Po długiej przerwie bezbarwnie odparła:

 

– Nie kocham cię, Krzysiek.

 

Teraz sam milczałem jak grób, nie mogąc wydusić z siebie ani słowa. Jednak Michał miał rację.

 

*

 

Piwnica profesora była dość duża. Do pomieszczenia, przez małe, żelazne okienka wpadały niezliczone snopy światła, tworząc na podłodze rzędy jasnych kolumn. Przy stole siedział on. W szarej koszuli i zamszowych dżinsach niezłomnie, w wielkim skupieniu, zapisywał coś w kajecie. :

 

”...Gdy człowiek zorientuje się, że został porzucony, zdradzony i oszukany, występuje u niego syndrom poczwarki. Zawija się w kokonie, odgradza od ludzi i próbuje strawić w sobie niemiłe wspomnienia, by po pewnym czasie powstać jako nowszy, lepszy, i co najważniejsze, bardziej produktywny pracownik… Bez skrupułów i większych ograniczeń prywatnych, czyli innymi słowy, szpieg idealny. „

 

Przerwał, by podrapać się w swoją siwą szczecinę. Kawa w kubku już dawno się skończyła, nie pozostawiając Jakubowi żadnego sensownego pretekstu, by oderwać się od notatki.
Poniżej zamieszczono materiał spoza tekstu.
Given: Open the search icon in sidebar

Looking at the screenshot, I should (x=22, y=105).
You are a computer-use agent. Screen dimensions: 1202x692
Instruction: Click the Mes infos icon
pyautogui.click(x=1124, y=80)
Przetarł oczy i spojrzał na zegarek. Wpół do piątej. Powinna tu już być.

 

 

 

Nawet nie zorientował się, kiedy kolejne godziny minęły, spędzone to na pisaniu, to na sprawdzaniu wiadomości nadesłanych od panny Bednarczyk. Bez większych rewelacji.

 

W końcu usłyszał znajomy stukot obcasów. Z za drzwi wyłoniła się dziewczyna, przybita i dziwnie blada.

 

– No – odetchnął z ulgą. – W końcu jesteś. – Nie zareagowała.

 

Ominęła mężczyznę i zasiadała naprzeciwko niego. Bez słowa wyciągnęła z kieszeni telefon i westchnęła ciężko.

 

– Nie mam już serca tego ciągnąć – odparła, nie przerywając miarowego stukania w klawiaturę komórki. – Spóźniłam się, bo rozmawiałam z tymi pieprzonymi urzędasami. Powiedziałam im, że na mnie nie mogą już liczyć. Zresztą ty też. Znajdźcie sobie inną, lepszą paniusię.

 

W jej oczach zapaliły się dziwne iskierki.

 

Kuba wpatrywał się w nią przez chwilę, ale zaraz rzekł spokojnie:

 

– Zrobisz jak chcesz, Aldona. Tyle, że oni nie odpuszczą. Nawet nie wiesz, ile jest dziś wart dobry pracownik. Robisz dużo dobrego dla naszego BOR-u.

 

Jakub wyprostował się nieznacznie, podnosząc dumnie głowę.

 

*

 

– Kurna! Michał. Miałeś racje co do Aldony. – Stanąłem w drzwiach kumpla. – Chyba serio macza w tym palce.

 

Przyjaciel uśmiechał się, zadowolony, że w końcu przyznałem mu rację.

 

Był podręcznikowym przykładem prawicowego choleryka, który we wszystkim widzi „drugie dno” i z entuzjazmem snuje spiskowe teorie.

 

– No ja wiedziałem. Janicki to sprytny skurczybyk i tyle.

 

Michał wyjął z lodówki dwa piwa i położył z impetem na stole. Nie czekając na jego pozwolenie, sięgnąłem po jedno, dysząc ze zmęczenia.

 

– Tylko powiedz, jaki to wszystko ma sens? – zapytałem, przerywając na moment alkoholizację.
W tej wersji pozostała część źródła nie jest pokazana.